M. Ford a dit qu'il était «choqué, atterré et surpris» quand il a lu les propos tenus par Mme Thomson, candidate à la mairie de Toronto en 2010.

Il a qualifié les allégations de «complètement fausses», tout en critiquant Mme Thomson d'avoir fait ces accusations lors de la Journée internationale des femmes.

Mme Thomson a soutenu que les événements se sont produits jeudi soir lors d'une fête organisée par le Comité des affaires politiques canadiennes juives, quand elle lui a demandé pourquoi il avait raté un événement la semaine dernière.

M. Ford semblait ne pas avoir toute sa tête, a mentionné Mme Thomson, suggérant qu'il avait peut-être un problème de consommation. Elle a toutefois ajouté qu'il ne semblait pas en état d'ébriété.

«Il m'a dit: "J'étais en Floride. Vous auriez dû venir avec moi, vous savez, ma femme n'était pas là". Et je le regarde en me disant: "Quoi?"», a déclaré vendredi Mme Thomson à la station de radio NewsTalk 1010.

«Puis, il a dit: "Oui, nous aurions pu nous amuser". Et je me suis dit: "O.K., ce n'est pas lui. C'est étrange". Et je me suis tournée et nous avons été pris en photo et il a saisi mon derrière et je me suis dit: "Qu'est-ce qui se passe avec lui?".»

Mme Thomson, qui est éditrice du magazine Women's Post et qui milite pour le transport en commun, a poursuivi en disant qu'elle avait demandé à M. Ford qu'est-ce qui clochait chez lui, et il aurait alors éclaté de rire. «Je suis partie et j'avais envie de le frapper au visage. Vous savez, c'est une de ces choses où vous vous dites: comment oses-tu?»
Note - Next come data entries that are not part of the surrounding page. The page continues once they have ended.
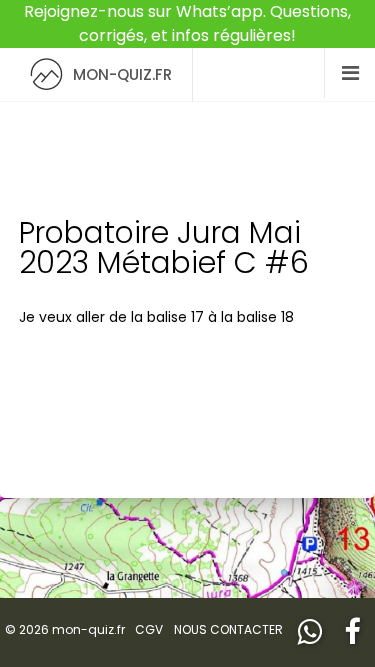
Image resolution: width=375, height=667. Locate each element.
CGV (149, 629)
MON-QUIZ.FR (122, 74)
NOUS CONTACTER (228, 629)
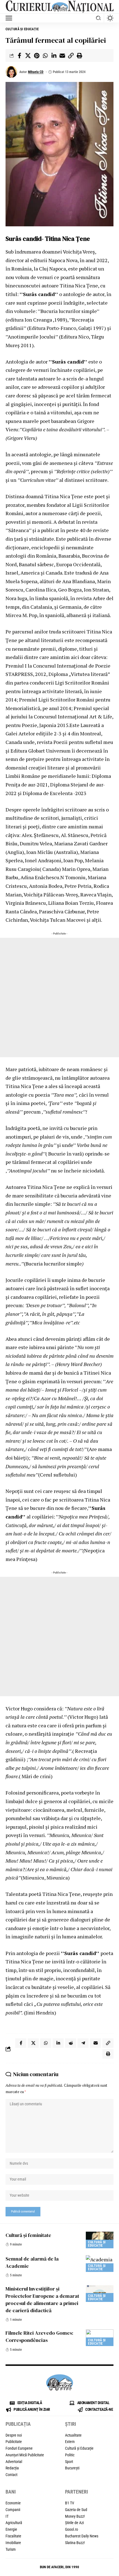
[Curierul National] (59, 7)
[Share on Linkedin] (54, 55)
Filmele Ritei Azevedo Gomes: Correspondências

Dans son communiqué, M. Ford n'a pas commenté les accusations de Mme Thomson entourant sa consommation de «substance», mais son chef de cabinet, Mark Towhey, a nié que son patron était intoxiqué. «Il n'a rien bu ce soir-là, sauf trois ou quatre verres d'eau et une bouteille d'eau que je lui ai amenée», a raconté M. Towhey à la même station radiophonique.